= Valle de Las Palmas =

Valley in Baja California, Mexico

Valle de las Palmas (Palms Valley in Spanish) is located between two hamlets Espuela and Seco in the municipalities of Tijuana and Tecate, Baja California, Mexico. It is the site of a long-term planned urban development which would take advantage of proximity to the existing cities of Tijuana to the north west and Mexicali to the north east to create a similar sized city of one million people by the year 2030, on Mexican Federal Highway 3 around an existing industrial park and university campus Unidad Valle De Las Palmas. The first project in Valle de las Palmas, named Valle San Pedro, is proposed by the Mexican Federal Government, the State of Baja California, Urbi (land developer and homebuilder) and Banobras. It has been certified as the first Integral Sustainable Urban Development or DUIS in Mexico, which establishes criteria in collaboration with Interamerican Development Bank IDB to evaluate projects that will receive inter-secretarial technical support and public investment. The locality reported a population of 1,860 inhabitants in the 2010 federal census. It is located at an altitude of 282 m. (925 ft.) above sea level.
Also is an agricultural area with olives and grapes fields, and some farms with cows, pigs and poultry.

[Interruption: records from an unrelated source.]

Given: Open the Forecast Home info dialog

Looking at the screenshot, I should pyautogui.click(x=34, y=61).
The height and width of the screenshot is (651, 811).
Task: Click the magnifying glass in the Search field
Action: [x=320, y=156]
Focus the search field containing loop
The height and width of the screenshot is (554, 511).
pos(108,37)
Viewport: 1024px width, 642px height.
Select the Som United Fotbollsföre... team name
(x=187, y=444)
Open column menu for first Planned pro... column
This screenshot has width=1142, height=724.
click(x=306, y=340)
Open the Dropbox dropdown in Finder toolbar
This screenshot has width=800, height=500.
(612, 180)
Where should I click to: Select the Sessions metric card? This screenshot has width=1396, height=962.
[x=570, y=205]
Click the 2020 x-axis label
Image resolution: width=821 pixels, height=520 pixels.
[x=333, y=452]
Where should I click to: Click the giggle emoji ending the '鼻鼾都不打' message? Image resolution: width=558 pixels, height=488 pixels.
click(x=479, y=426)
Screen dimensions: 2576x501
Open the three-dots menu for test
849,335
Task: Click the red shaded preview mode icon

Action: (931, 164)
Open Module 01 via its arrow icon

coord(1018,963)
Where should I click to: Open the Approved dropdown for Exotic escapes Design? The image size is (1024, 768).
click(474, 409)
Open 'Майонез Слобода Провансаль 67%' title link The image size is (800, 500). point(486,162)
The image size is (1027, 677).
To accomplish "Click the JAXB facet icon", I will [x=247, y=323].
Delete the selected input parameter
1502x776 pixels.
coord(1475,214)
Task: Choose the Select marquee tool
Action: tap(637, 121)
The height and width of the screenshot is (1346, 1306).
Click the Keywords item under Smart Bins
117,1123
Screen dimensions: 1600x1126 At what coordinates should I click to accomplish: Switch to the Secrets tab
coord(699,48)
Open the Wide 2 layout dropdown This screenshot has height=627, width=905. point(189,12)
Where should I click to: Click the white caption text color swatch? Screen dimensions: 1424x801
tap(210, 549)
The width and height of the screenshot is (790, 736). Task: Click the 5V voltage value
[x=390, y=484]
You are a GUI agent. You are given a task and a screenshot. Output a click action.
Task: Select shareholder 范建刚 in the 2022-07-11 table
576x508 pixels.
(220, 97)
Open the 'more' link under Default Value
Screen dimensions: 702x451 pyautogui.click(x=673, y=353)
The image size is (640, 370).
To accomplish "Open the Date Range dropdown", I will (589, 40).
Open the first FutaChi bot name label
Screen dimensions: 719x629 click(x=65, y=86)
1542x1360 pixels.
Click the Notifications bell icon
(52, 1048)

==Industrialization direction==

This can be surmised from the courses of instruction offered by the University as Aerospace, Computers, Microelectronics and Renewable Energy.

==Transport==

Valle de Las Palmas is on Mexican Federal Highway 3 running north from Ensenada, Baja California and is south of the city of Tecate which city is on a spur of the toll road linking Tijuana with Mexicali across the central Sierra. It is also on the older two-lane east-west road which is toll-free.

==Air travel==
The city of Tecate is home for the Tecate Airport, which no longer operates due to low traffic. As the development of Valle Las Palmas occurs it will cause increased traffic causing the Tecate airport to reopen. Instead, Tecate municipio residents are served by the nearby Tijuana International Airport, closer to Tecate than Mexicali International Airport, used to a lesser extent.